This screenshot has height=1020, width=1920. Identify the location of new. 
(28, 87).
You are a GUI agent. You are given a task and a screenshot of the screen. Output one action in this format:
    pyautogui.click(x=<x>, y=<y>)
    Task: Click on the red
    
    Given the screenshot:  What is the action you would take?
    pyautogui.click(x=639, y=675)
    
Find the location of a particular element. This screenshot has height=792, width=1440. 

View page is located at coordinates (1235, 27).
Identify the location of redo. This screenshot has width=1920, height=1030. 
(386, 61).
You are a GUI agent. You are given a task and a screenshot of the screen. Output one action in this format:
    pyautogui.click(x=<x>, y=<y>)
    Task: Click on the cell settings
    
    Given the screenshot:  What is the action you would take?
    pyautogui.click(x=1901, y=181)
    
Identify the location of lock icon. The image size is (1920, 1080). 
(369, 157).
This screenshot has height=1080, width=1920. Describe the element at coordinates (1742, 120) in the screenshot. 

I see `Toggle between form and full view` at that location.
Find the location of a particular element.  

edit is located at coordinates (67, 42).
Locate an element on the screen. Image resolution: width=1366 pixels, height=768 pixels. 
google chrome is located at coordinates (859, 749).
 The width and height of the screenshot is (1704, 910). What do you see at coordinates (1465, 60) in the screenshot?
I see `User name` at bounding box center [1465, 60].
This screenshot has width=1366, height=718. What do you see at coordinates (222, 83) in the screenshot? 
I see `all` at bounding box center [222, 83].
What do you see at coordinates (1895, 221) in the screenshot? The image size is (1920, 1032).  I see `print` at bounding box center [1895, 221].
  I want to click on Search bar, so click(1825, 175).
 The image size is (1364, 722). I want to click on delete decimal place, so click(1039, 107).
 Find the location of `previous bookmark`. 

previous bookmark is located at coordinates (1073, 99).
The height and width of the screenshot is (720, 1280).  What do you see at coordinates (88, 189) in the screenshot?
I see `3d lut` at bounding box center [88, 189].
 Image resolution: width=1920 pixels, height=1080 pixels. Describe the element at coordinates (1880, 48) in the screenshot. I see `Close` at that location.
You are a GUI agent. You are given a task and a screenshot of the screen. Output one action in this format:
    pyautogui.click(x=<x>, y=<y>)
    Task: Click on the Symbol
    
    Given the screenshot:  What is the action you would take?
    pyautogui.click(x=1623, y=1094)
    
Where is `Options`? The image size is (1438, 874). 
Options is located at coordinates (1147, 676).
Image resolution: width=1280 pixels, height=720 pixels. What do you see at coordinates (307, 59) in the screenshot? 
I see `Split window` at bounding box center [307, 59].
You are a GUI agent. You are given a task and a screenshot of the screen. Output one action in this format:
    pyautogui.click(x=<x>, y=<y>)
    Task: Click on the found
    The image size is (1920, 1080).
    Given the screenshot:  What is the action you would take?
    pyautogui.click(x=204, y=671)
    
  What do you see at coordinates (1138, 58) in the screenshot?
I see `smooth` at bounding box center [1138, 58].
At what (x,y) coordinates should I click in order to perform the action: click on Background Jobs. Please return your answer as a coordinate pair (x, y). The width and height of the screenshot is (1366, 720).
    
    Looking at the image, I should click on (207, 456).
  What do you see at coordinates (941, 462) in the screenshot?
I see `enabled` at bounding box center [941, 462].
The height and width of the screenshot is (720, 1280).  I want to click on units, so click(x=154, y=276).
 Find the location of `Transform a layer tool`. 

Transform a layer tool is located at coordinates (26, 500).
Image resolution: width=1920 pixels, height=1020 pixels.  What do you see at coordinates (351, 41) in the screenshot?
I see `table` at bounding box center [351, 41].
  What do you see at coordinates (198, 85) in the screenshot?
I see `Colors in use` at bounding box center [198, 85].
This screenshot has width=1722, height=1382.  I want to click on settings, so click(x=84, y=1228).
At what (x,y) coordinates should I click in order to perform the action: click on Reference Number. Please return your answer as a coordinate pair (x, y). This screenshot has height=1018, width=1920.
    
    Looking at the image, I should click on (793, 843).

* * * * * * *

» Aim: Copy every line from the rows above that contains the string "Transform", matching case exactly.

» Answer for this exercise:
 Find the location of `Transform a layer tool`. 
Transform a layer tool is located at coordinates (26, 500).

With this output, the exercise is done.